Mientras tanto, asistimos preocupados y aparentemente impotentes al avance de las fuerzas antiliberales, porque el mal se contagia rápidamente, mientras que el bien avanza lentamente. En los últimos años hemos visto a un presidente norteamericano abrazar los principios del populismo y a una consolidación de personajes con fuertes instintos autoritarios, intolerantes, nacionalistas y machistas en los cuatro puntos cardinales del globo. Especial tristeza debería causarnos contemplar el horroroso espectáculo que están dando los otrora adalides del buen gobierno y el sentido común liberal que son los británicos, inmersos en un empeño fratricida por el Brexit y con un horizonte por lo demás deprimente en el que tendrán que decidir entre un chalado histriónico como Boris Jhonson y un admirador del populismo chavista como el laborista Jeremy Corbin.

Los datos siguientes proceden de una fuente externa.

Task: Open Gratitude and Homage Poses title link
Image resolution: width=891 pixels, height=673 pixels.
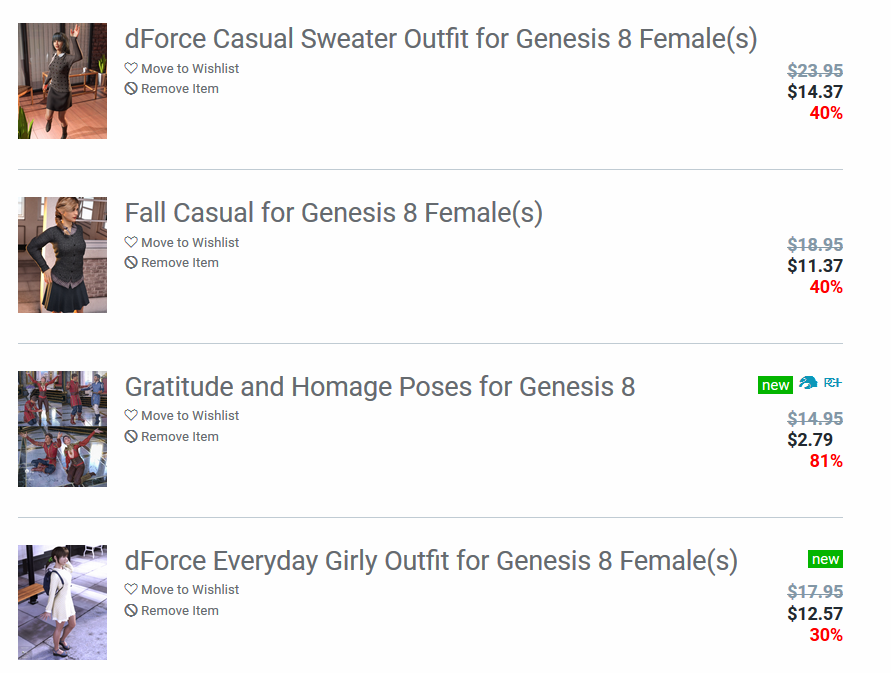Action: [379, 387]
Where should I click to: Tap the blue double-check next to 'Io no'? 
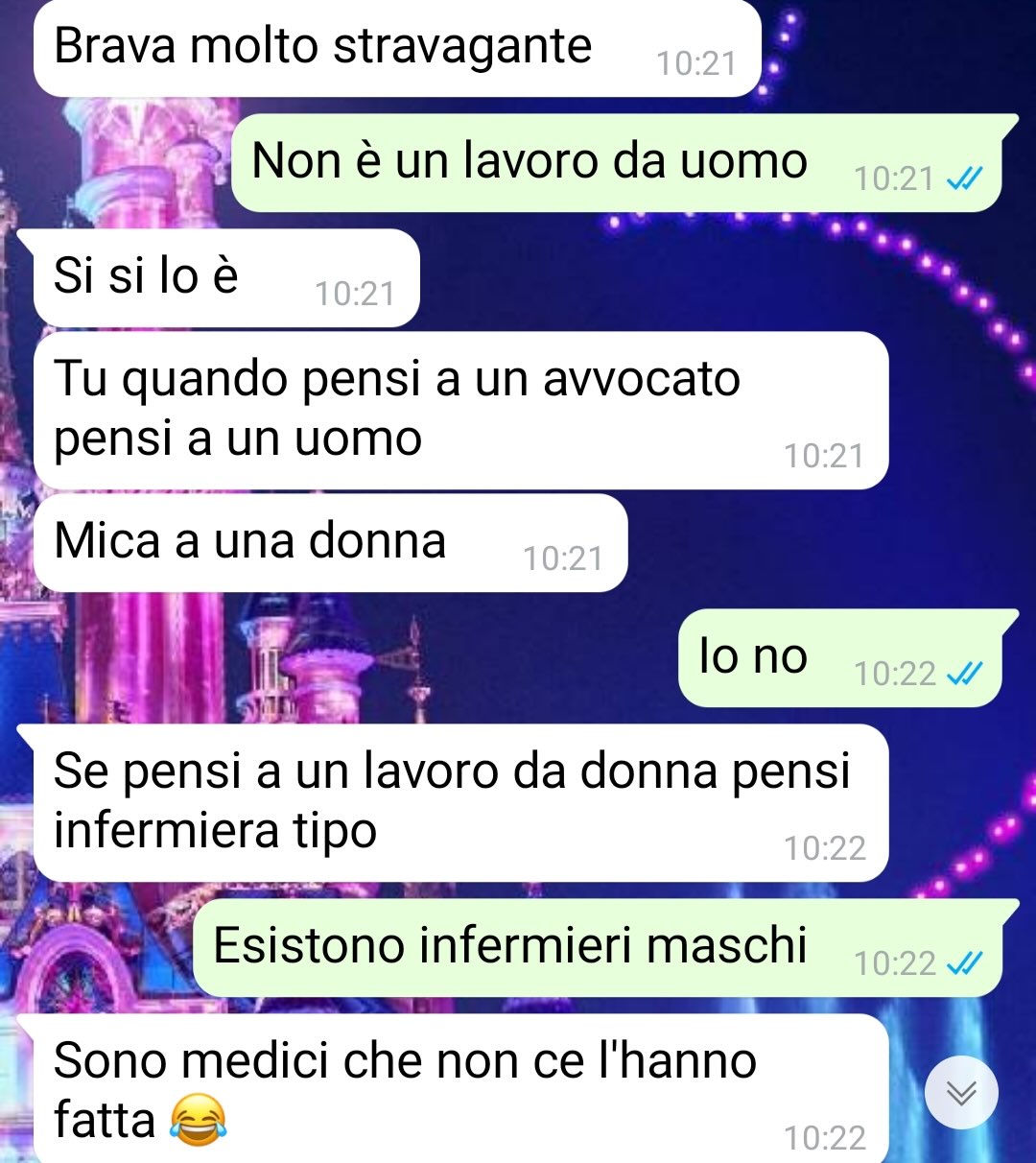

La única esperanza es que, frente a la aparente debilidad que manifestamos los demócratas liberales, la victoria siempre ha terminado cayendo de nuestro lado. El secreto del éxito, por más triste que parezca, es que los populistas egoístas nacionalistas se acaban devorando entre ellos y, también, en la exactitud de la famosa expresión de Lincoln: «Se puede engañar a unos pocos durante mucho tiempo, o a muchos durante poco tiempo, pero no se puede engañar a todos durante todo el tiempo». Esa es la fortaleza del liberalismo: la verdad y la razón que otorga el tiempo.